Inhaltliche Elastizität und Pragmatismus pflegt Braz eben nicht erst als Justizminister. Braz war immer Realpolitiker und hat daraus, dass er, um mehrheitsfähig zu sein, schmerzhafte Kompromisse eingehen würde, nie einen Hehl gemacht. Zunächst versucht der ehemalige Journalist stets seine Kontrahenten zu überzeugen. In den Fusionsgesprächen zwischen Glei und Gap saß Braz am Verhandlungstisch und einstige Weggefährten erinnern sich teils mit Schrecken, teils mit Bewunderung an die Beredsamkeit und Sturheit, die Braz befallen konnten, wenn es darum ging, etwas für seine Seite herauszuschlagen.
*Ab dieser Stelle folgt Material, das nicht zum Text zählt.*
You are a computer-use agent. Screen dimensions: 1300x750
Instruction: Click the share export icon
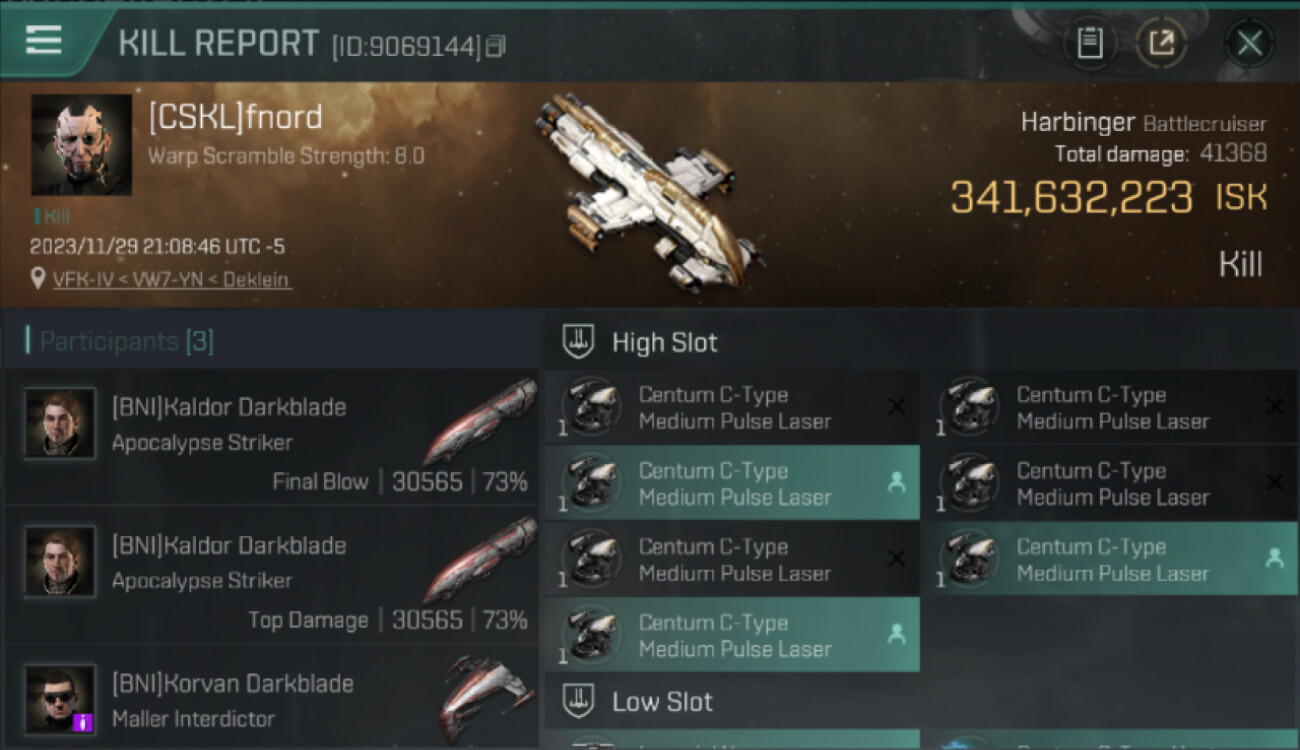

Braz kann andere unter den Tisch reden – eine Fähigkeit, die ihm als Berufspolitiker heute dienlich ist: JournalistInnen stöhnen schon mal auf, wenn ein Besuch im Justizministerium auf dem Kirchberg ansteht, denn Braz ist bekannt für ausufernde Treffen. Die Transkriptionen der Gespräche mit ihm gehören zu den längsten überhaupt. Eine Unterredung mit der Zeitschrift Forum spiegelt einen typischen Interviewverlauf wider: Braz belehrt, er weiß zu sticheln – und er hält ellenlangen Monologe, die locker eine Seite füllen.
Oft wiederholt er sich. Bei den Beratungen zur Jugendschutzreform, seit 2013 eine Art Dauerfehde zwischen Sozialberufen einerseits, die fordern, die Justiz möge sich bei Jugendhilfeanliegen stärker zurückhalte, und Jugendrichtern und -staatsanwälten andererseits, die ihren großen Handlungsspielraum verteidigen, soll Erziehungsminister Claude Meisch (DP), eigentlich selbst um keine Worte verlegen, irgendwann die Verhandlungen Beamten überlassen haben, um weiteren Überzeugungsversuchen des Kabinettskollegen aus dem Weg zu gehen. Und viel spricht dafür, dass grüne Wählerinnen und Wähler Braz den gefundenen Kompromiss, mehr Dezentralisierung und die Vertagung der Reform, nicht einmal ankreiden werden. Vielleicht trägt sogar gerade der Schlussspurt dazu bei, dass sie meinen werden, Braz habe wichtige Gesellschaftsreformen in letzter Minute durchgeboxt. Und dank Tram und Landesplanung steht die Partei beim Kernthema, Umwelt- und Naturschutz sowie Nachhaltigkeit, recht positiv da. Aktuelle Meinungsumfragen in der Bevölkerung sehen eine schwarz-grüne Koalition als beliebteste politische Farbkonstellation vorne.